__WHAT THIS TASK INVOLVES__:
Working through the data below, reproduce word for word the line with "Where should I" and every line after it, both ends included, and omit the pictures.

Saved entries:

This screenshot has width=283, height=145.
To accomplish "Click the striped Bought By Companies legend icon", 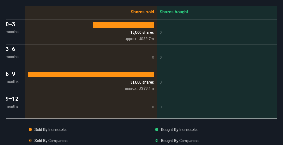I will tap(157, 141).
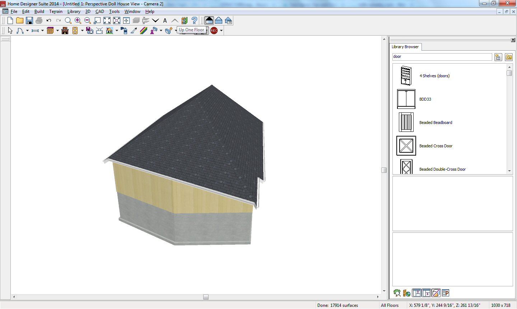
Task: Expand the camera view tools dropdown arrow
Action: pyautogui.click(x=117, y=31)
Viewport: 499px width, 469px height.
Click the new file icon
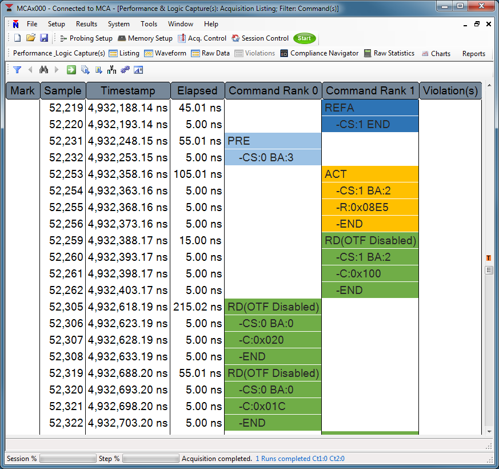(17, 38)
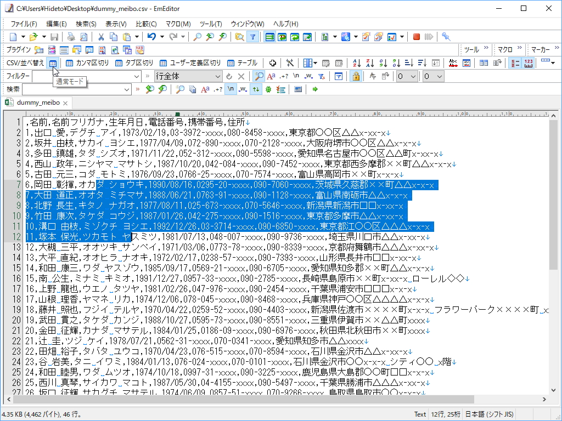Select the dummy_meibo document tab
Viewport: 562px width, 421px height.
pos(37,102)
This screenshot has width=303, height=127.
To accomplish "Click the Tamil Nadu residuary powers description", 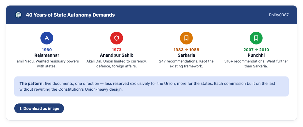I will click(x=47, y=64).
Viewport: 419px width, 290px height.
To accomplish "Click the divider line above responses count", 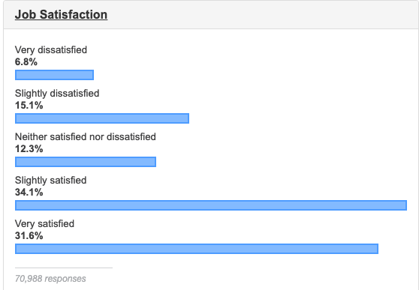I will pyautogui.click(x=64, y=268).
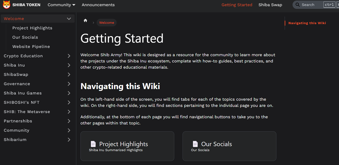Click the Shiba Inu dog logo

click(x=6, y=5)
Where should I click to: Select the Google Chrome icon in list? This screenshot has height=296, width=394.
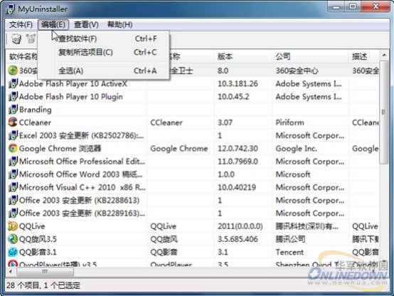(13, 148)
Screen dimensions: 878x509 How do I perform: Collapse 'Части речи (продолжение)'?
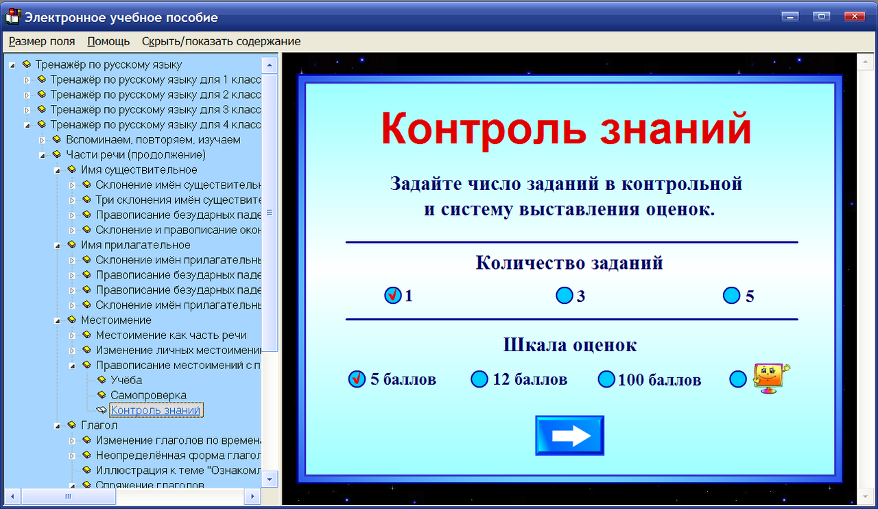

__SOLVED EXERCISE__:
Where should I click to: Select the Google Chrome icon in list? This screenshot has height=296, width=394.
(13, 148)
Screen dimensions: 878x509 How do I perform: Collapse 'Части речи (продолжение)'?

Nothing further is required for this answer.